As it’s a different problem the solution will be different too. Not teaching kids more maths, instead lower benefit levels.

That’s a very good analogy

North Korea is a world leader in one very dubious field. It’s the most accomplished forger of foreign currency in the world. To the despair of the US Treasury, the hermit kingdom can produce $100 bills that are indistinguishable from the real thing.

Counterfeiting money is not a new crime, of course. “Clipping” coins is as old as money itself, and the authorities take it very seriously: it devalues the currency and risks catastrophic economic fallout. Which begs a question.

Why would any firm or institution that produces a very valuable currency of its own then want to debase it?

I’m talking about education, where the currency is the academic credentials it produces. The sector has begun to clip its own coinage, by allowing artificial intelligence (AI) into classrooms.

Well done there Mr Orlowski, well done there. Not just correct but very good indeed.

We can even take it further. Gresham’s Law – bad money drives out good. And further once again. The individual incentive is always to clip the money – devalue the degree – in order to gain that value while the overall effect is the ruination of the currency itself.

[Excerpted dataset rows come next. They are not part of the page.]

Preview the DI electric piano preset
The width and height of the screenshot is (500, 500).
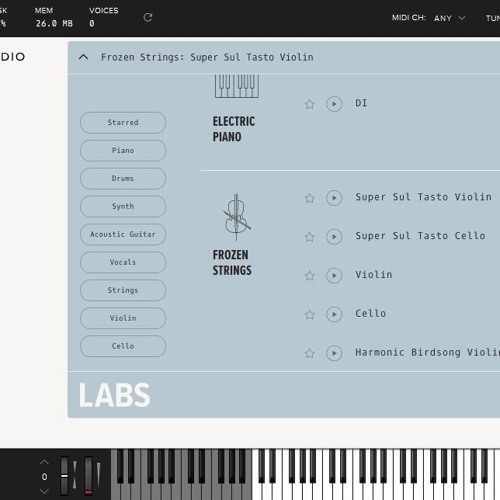point(334,104)
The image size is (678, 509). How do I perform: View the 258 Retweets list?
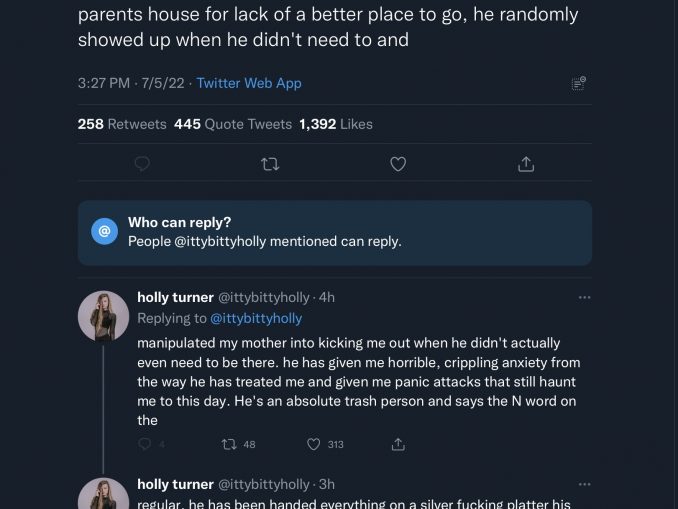click(122, 124)
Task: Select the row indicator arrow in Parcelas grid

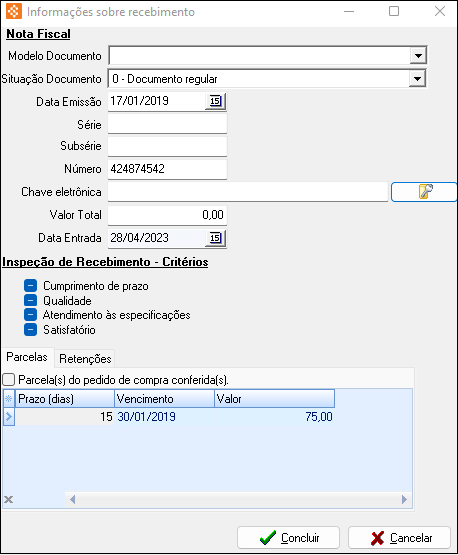Action: 8,417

This sort of cascade can only be dealt with by fierce means. We used to hang people for “uttering” – passing on counterfeit money. We used to hang more people for that in a year – some years at least – than we did for murder. This sort of counterfeiting is, of course, concentrated in the more progressive ends of the humanities departments. Therefore we should hang the more progressive ends of the humanities departments.

There are indeed problems in this world that stem from a divergence between hte individual incentive and the general result. That’s the very reason that fierceness in the changing of the individual incentive is spo important. Sadly, it’s not always true that the necessary action is as objectively enjoyable as this one.

It’s possible, obviously

The government has expressed alarm at “deeply distressing” allegations of emotional harm at one of the country’s leading academy trusts after an Observer investigation.

Almost 140 parents, students and teachers have now spoken out about “systemic” and “lasting” emotional harm to children stretching back two decades at two schools in Hackney run by the Mossbourne Federation.

In response to the Observer story a fortnight ago into the treatment of children at Mossbourne Victoria Park academy (MVPA) in Hackney – based on testimonials from 30 ­parents – a further 70 parents, more than 30 former students and eight former teachers have now come forward with new evidence.

The testimonials centre on MVPA and the acclaimed Mossbourne com­munity academy (MCA), also in Hackney, originally run by Sir Michael Wilshaw, the former chief inspector of schools for England who led Ofsted from 2012 to 2016. Both academies have been rated outstanding by Ofsted and are known for high examination grades and rigid discipline.

Me, realist that I am, might suggest – ever so gently – that the operative word here is “academy”. A school largely independent from the local authority. Whihc, under a Labour government, is one of those freedoms from the bureaucracy that cannot be allowed to stand.

We’ll see, obviously, but that’s a useful starting point.